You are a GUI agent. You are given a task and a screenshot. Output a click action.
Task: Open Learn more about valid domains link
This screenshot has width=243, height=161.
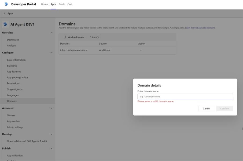click(200, 28)
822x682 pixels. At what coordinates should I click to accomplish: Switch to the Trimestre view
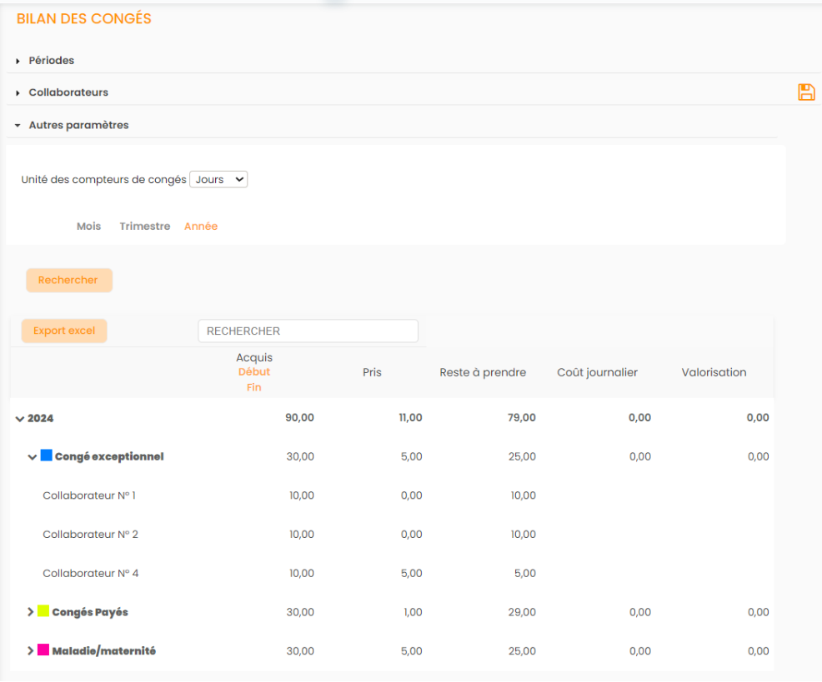(144, 227)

□ □ □

■ TASK TO COMPLETE
Copy every line of the data from the line containing "822x682 pixels. At" through the end, inclusive, requests included, and shift each coordinate in the answers up by 124. Leave the pictures out.

■ COMPLETED EXERCISE
822x682 pixels. At what coordinates should I click to accomplish: Switch to the Trimestre view
(268, 351)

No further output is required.